■ WHAT TO DO ■
In the interview page below, retype the passage from "Listen on YouTube" to "voice AI space." without any changes.

0:00
/
0:00

Building Voice AI at 11x | Francisco Izaguirre (Engineering Lead at 11x)

In the Future of Voice AI series of interviews, I ask three questions to my guests:

- What problems do you currently see in Enterprise Voice AI?
- How does your company solve these problems?
- What solutions do you envision in the next 5 years?

This episode’s guest is Francisco Izaguirre, Engineering Lead at 11x.

Listen on YouTube

Francisco Izaguirre is the Engineering Lead at 11x, where he’s helping redefine how voice AI powers modern revenue teams. With a background spanning backend systems, ML infrastructure, and conversational AI, Francisco currently leads development on Julian—11x’s real-time voice agent built to autonomously handle sales calls, qualify leads, and book demos. His work sits at the intersection of latency optimization, emotional intelligence in AI, and scalable agent design, making him one of the most hands-on builders in the emerging voice AI space.

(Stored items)
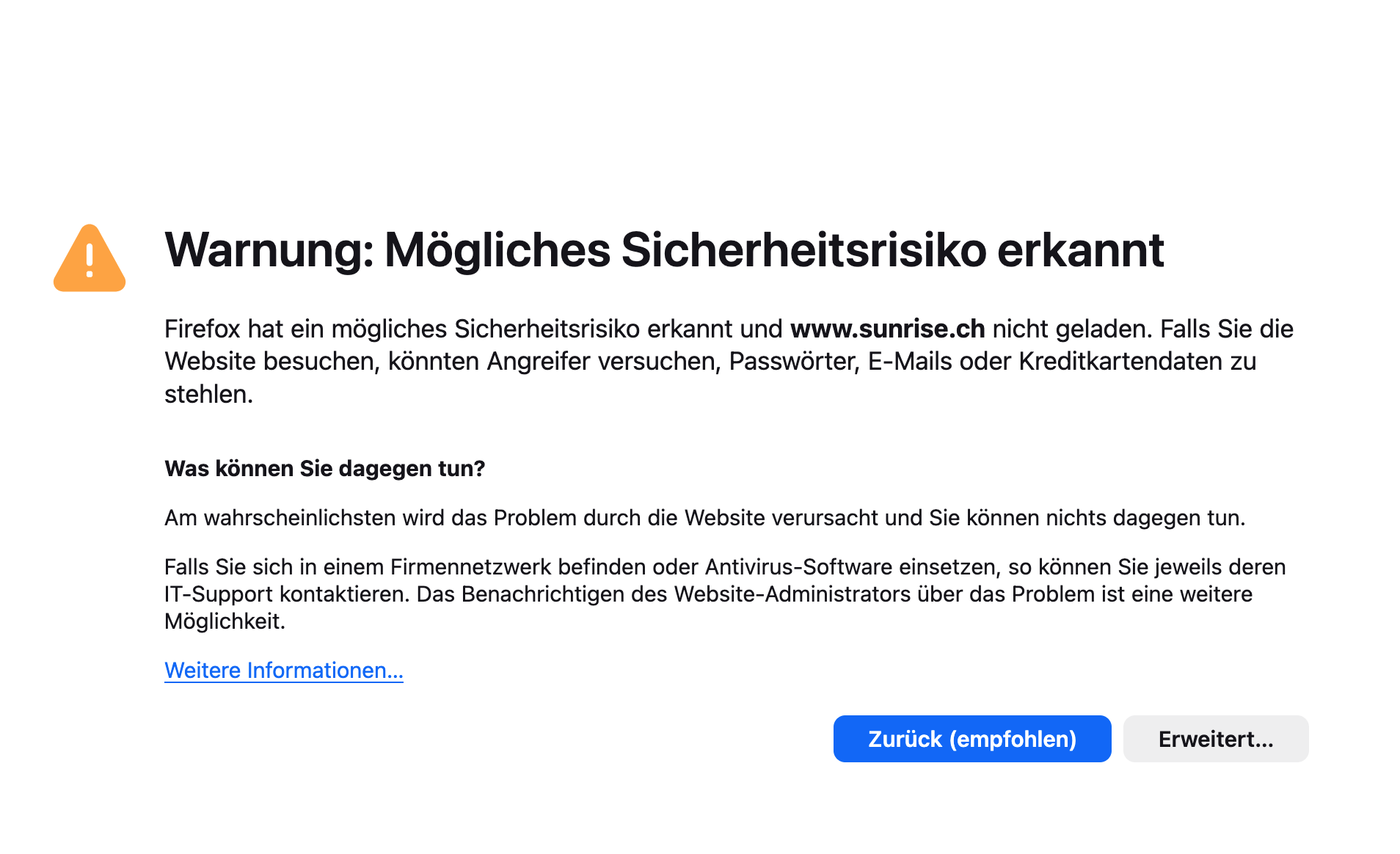1400x854 pixels.
Task: Click the word stehlen at the paragraph end
Action: (x=208, y=395)
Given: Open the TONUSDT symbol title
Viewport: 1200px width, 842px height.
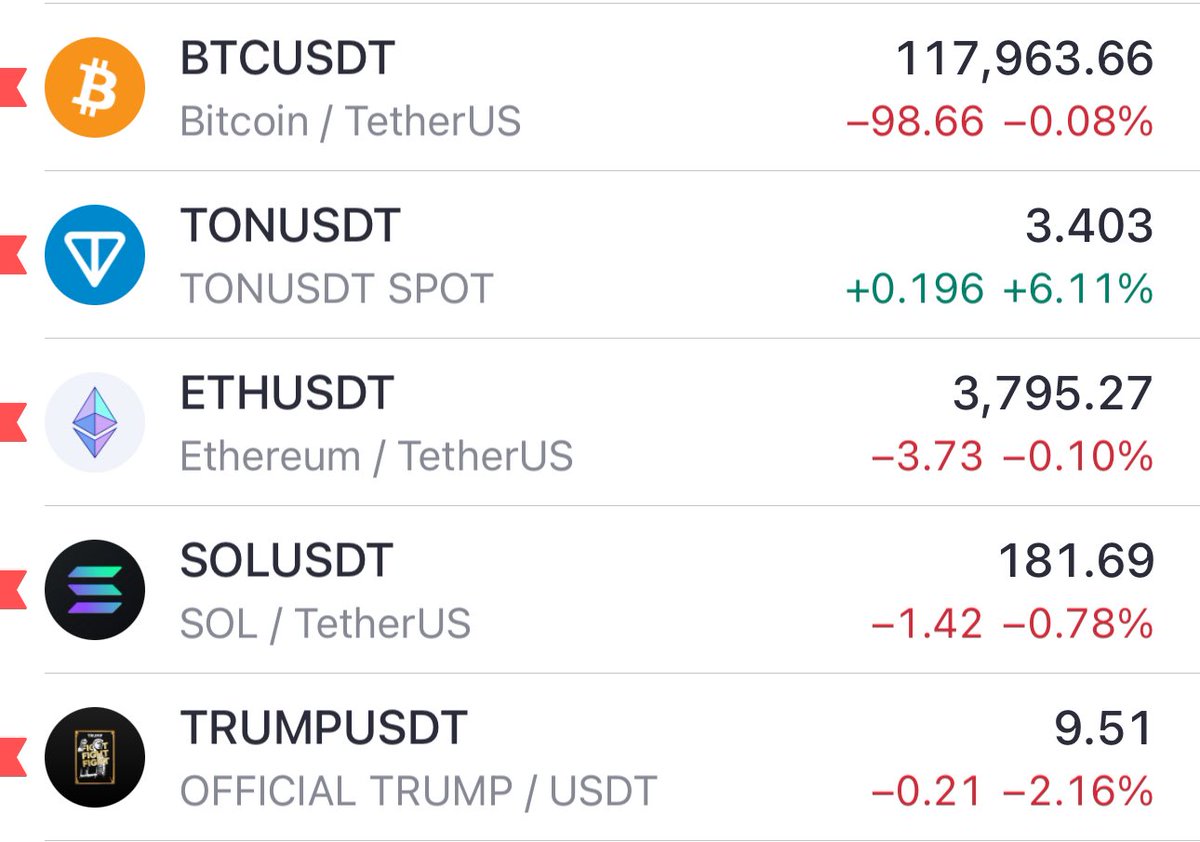Looking at the screenshot, I should click(290, 225).
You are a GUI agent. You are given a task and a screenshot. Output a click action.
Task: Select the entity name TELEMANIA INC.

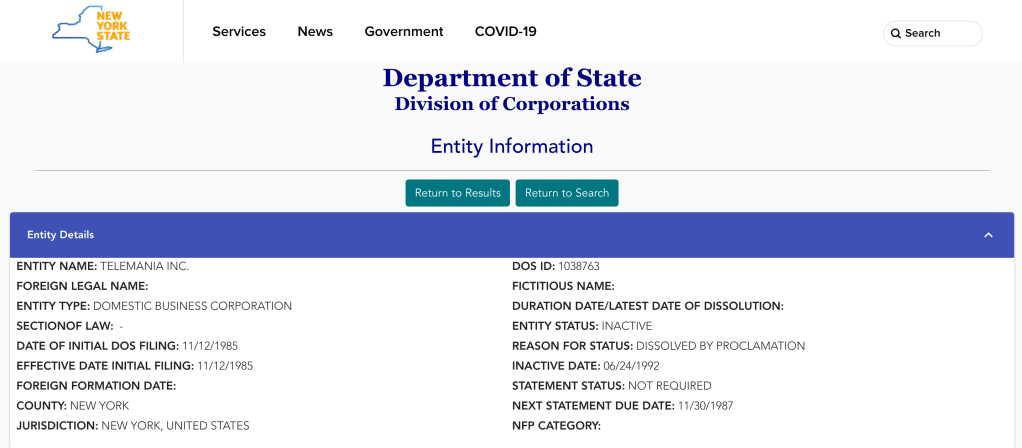pyautogui.click(x=144, y=266)
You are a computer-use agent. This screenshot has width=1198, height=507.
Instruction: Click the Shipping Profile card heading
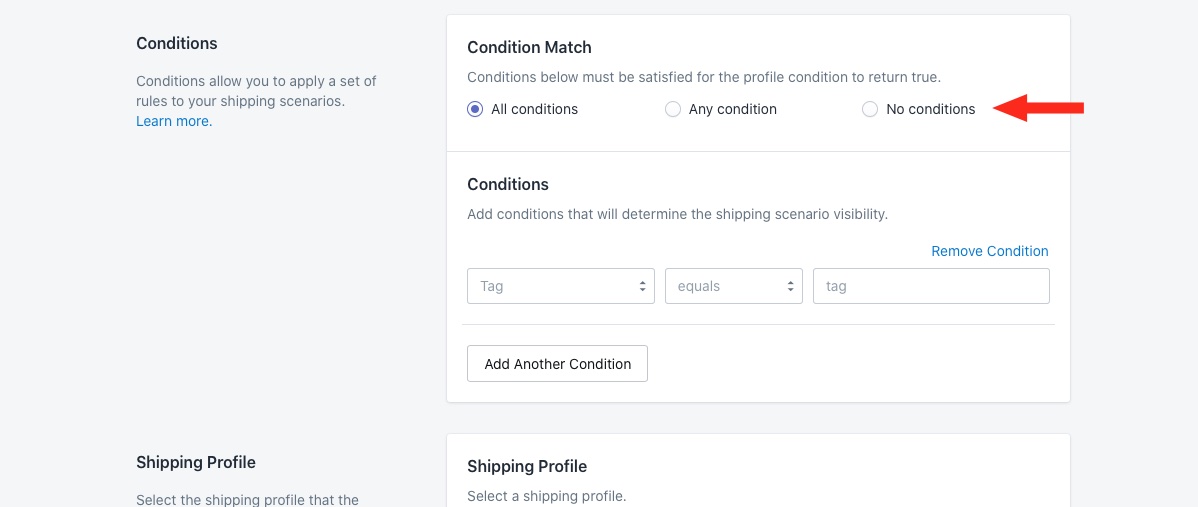527,466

■ EXPECTED OUTPUT ■
Listen on YouTube

Francisco Izaguirre is the Engineering Lead at 11x, where he’s helping redefine how voice AI powers modern revenue teams. With a background spanning backend systems, ML infrastructure, and conversational AI, Francisco currently leads development on Julian—11x’s real-time voice agent built to autonomously handle sales calls, qualify leads, and book demos. His work sits at the intersection of latency optimization, emotional intelligence in AI, and scalable agent design, making him one of the most hands-on builders in the emerging voice AI space.